One of the first photographers to chronicle the plight of people displaced by war, poverty and natural disaster is Sebastiao Salgado. During the early 1990s when he was photographing the war and famine in southern Sudan, the refugee population shot up to nearly 18 million worldwide during the time of the Balkan wars. Salgado then began a seven-year documentation of refugees in 39 countries, which resulted in Migrations: Humanity in Transition (Aperture 2000).

Salgado writes, "My hope is that, as individuals, as groups, as societies, we can pause and reflect on the human condition at the turn of the millennium. In its rawest form, individualism remains a prescription for catastrophe. We have to create a new regimen of coexistence."

Nearly two decades later, the world refugee population is again on the rise.

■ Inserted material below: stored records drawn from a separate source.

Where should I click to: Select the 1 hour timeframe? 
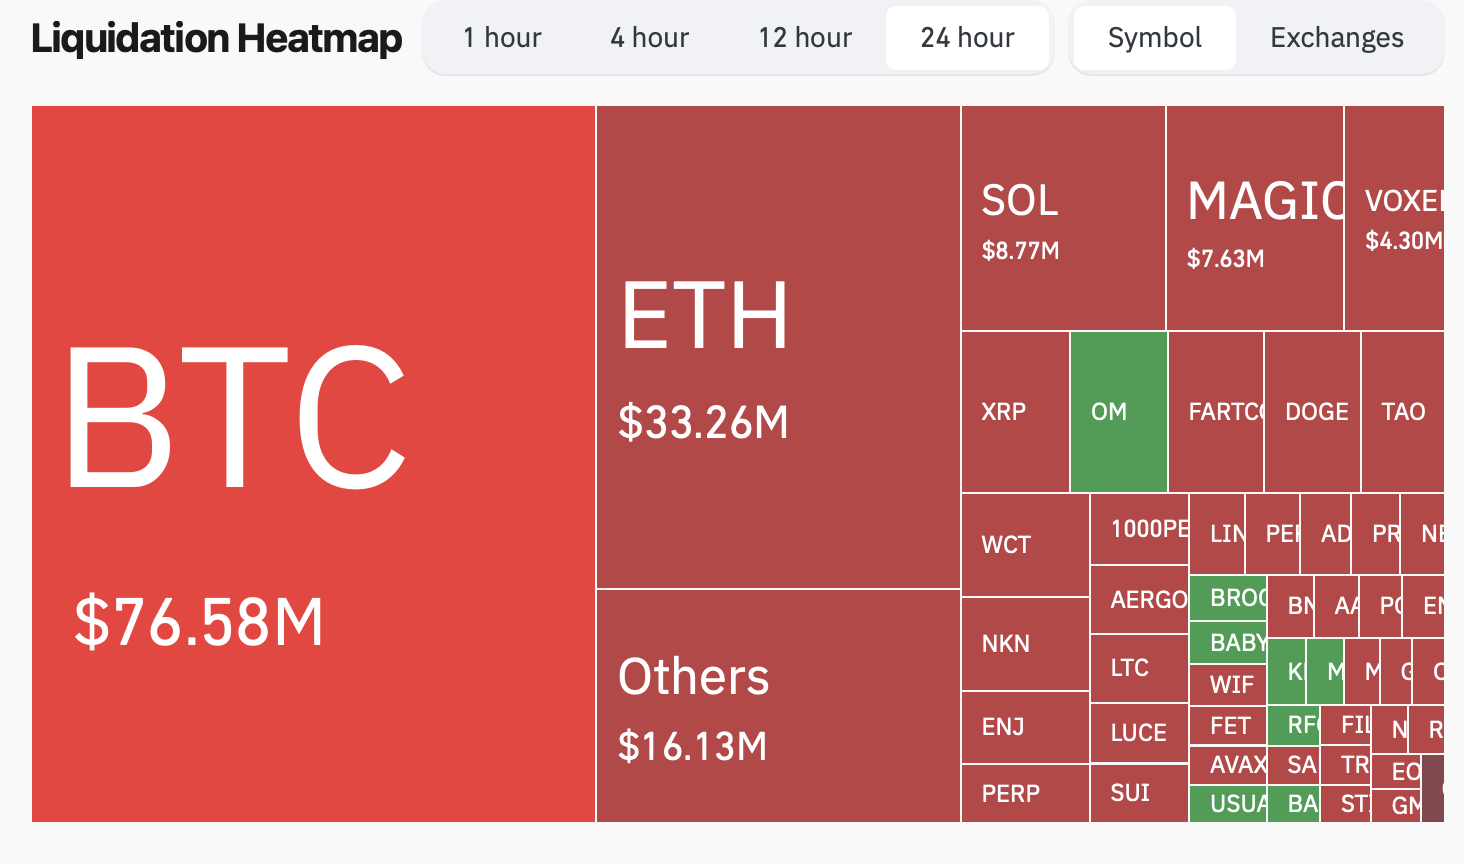pyautogui.click(x=502, y=38)
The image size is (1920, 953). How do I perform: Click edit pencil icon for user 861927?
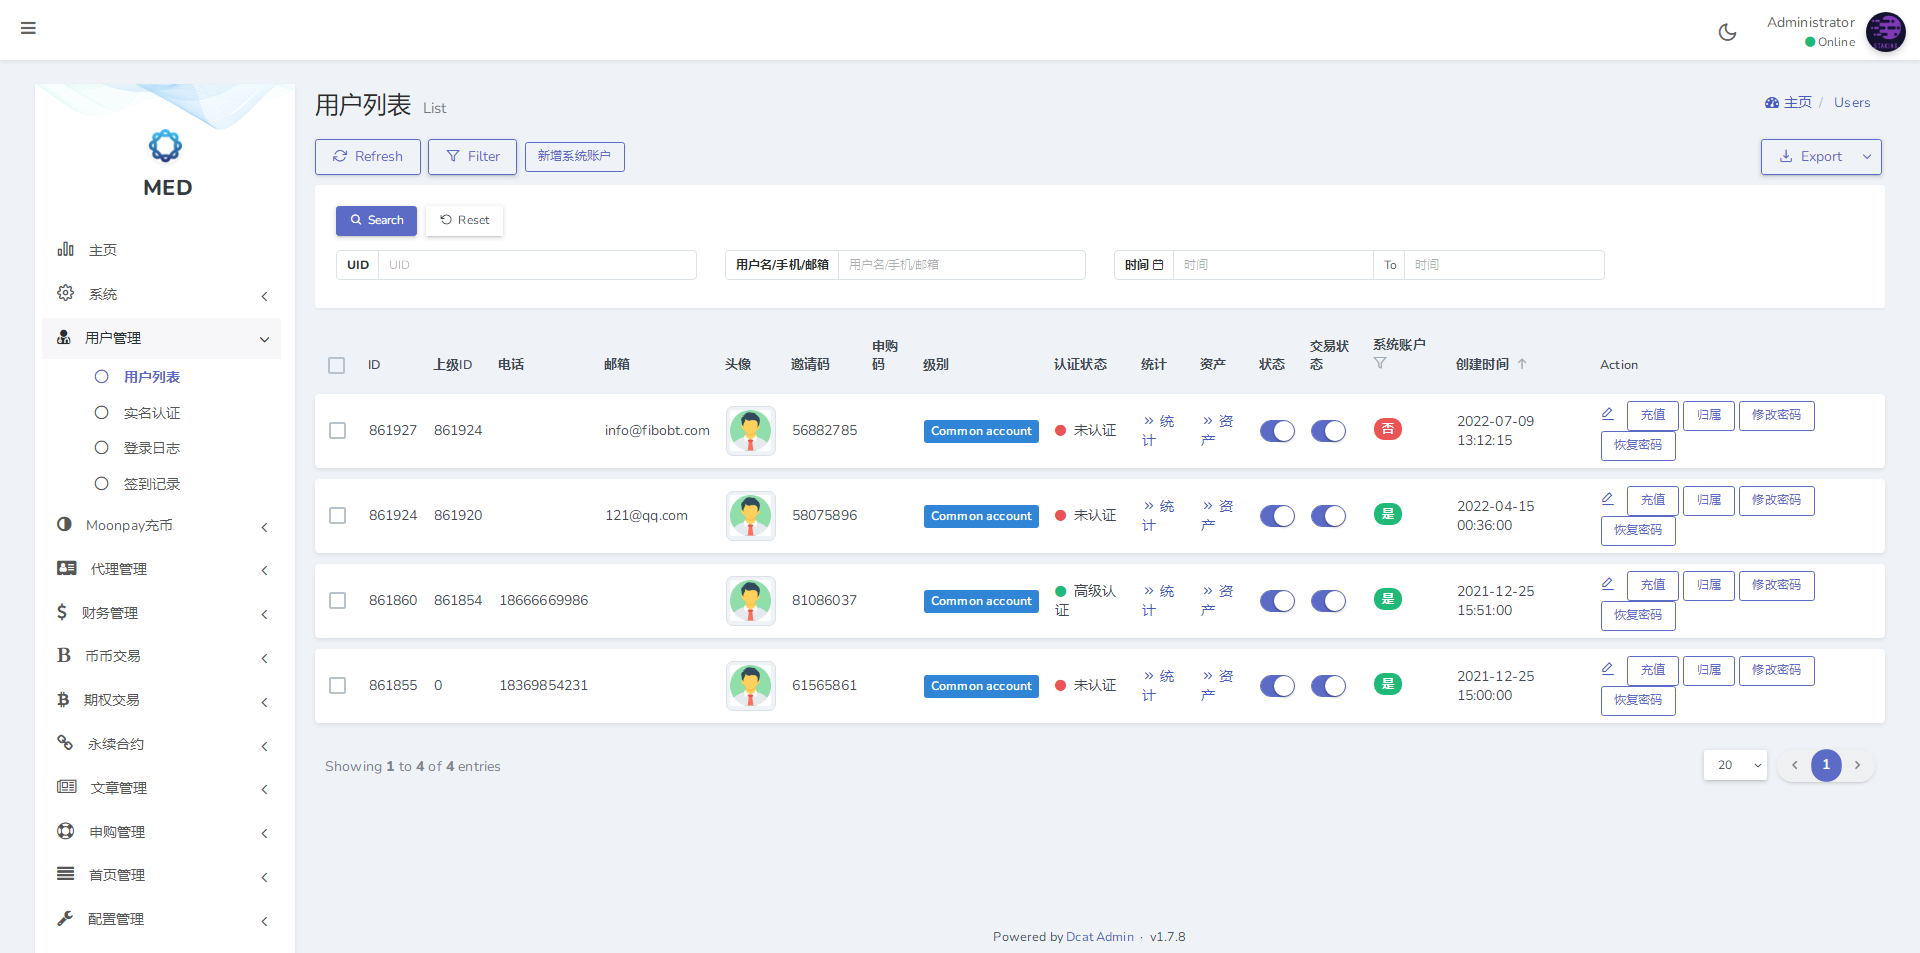click(1608, 414)
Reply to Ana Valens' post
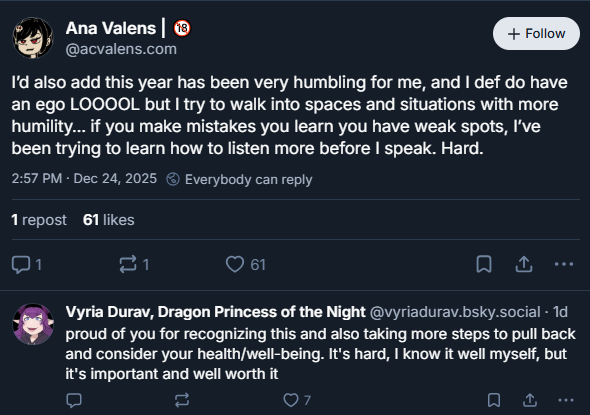Screen dimensions: 590x415 point(27,265)

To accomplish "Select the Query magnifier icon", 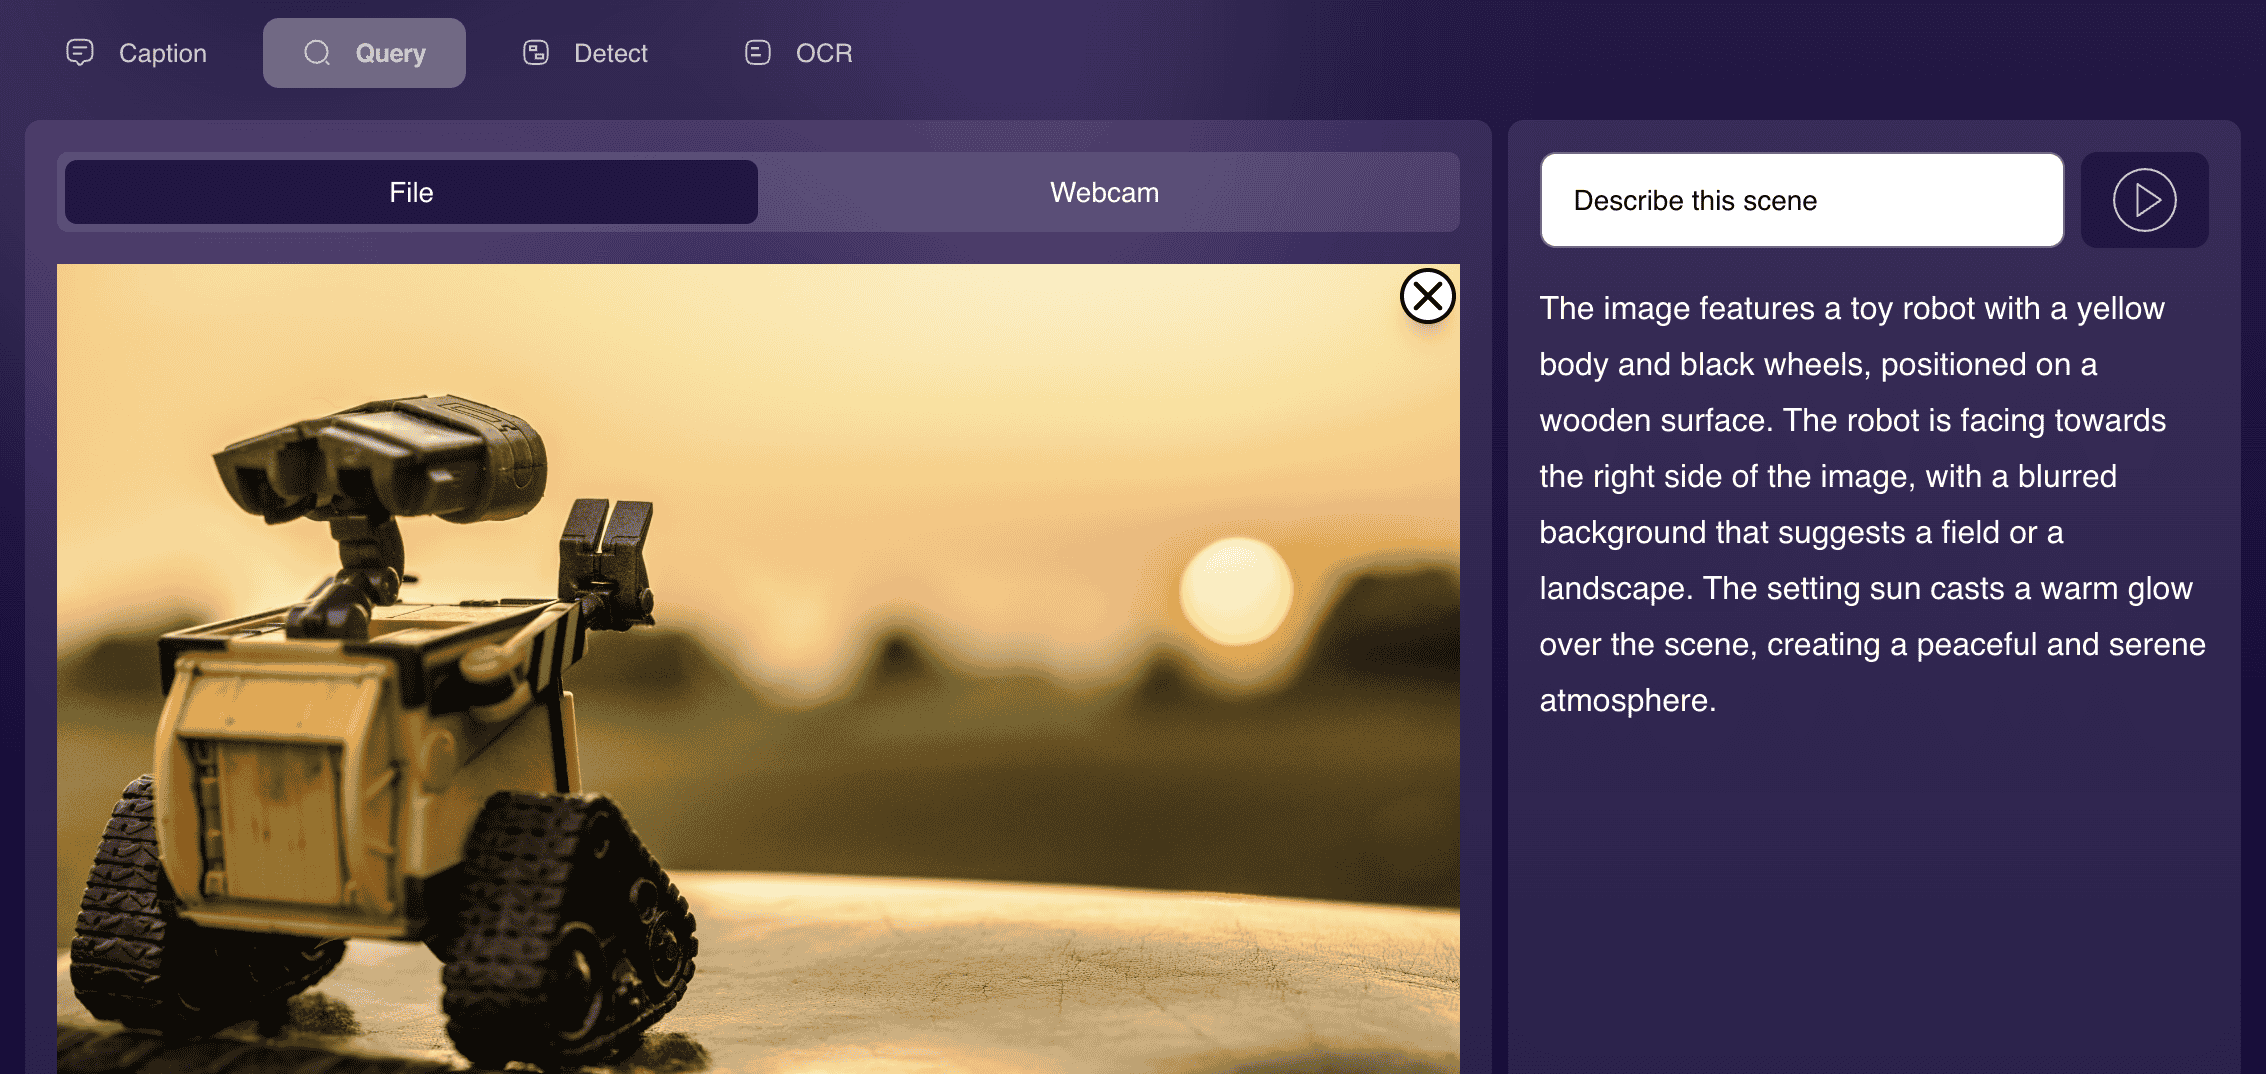I will pyautogui.click(x=317, y=52).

According to a recent report in the International Herald Tribune, it jumped to 11.4 million in 2007, up from 9.9 million in 2006. The number of people displaced by conflict but remaining within their own countries is a staggering 26 million. One of the misconceptions that the UN hopes to dispel through educational programs such as World Refugee Day is that 80 percent of refugees in developing countries are not welcomed as fugitives in the West. Instead they flee to neighboring states, which are increasingly unwilling to shoulder the refugee burden. "It's becoming a more and more inhospitable world for refugees," said William Spindler, an agency spokesman.

The World Refugee Day celebration at Aperture Gallery, Friday June 20 from 5 to 8 pm, is free and open to the public with RSVP. 547 West 27th Street, 4th floor.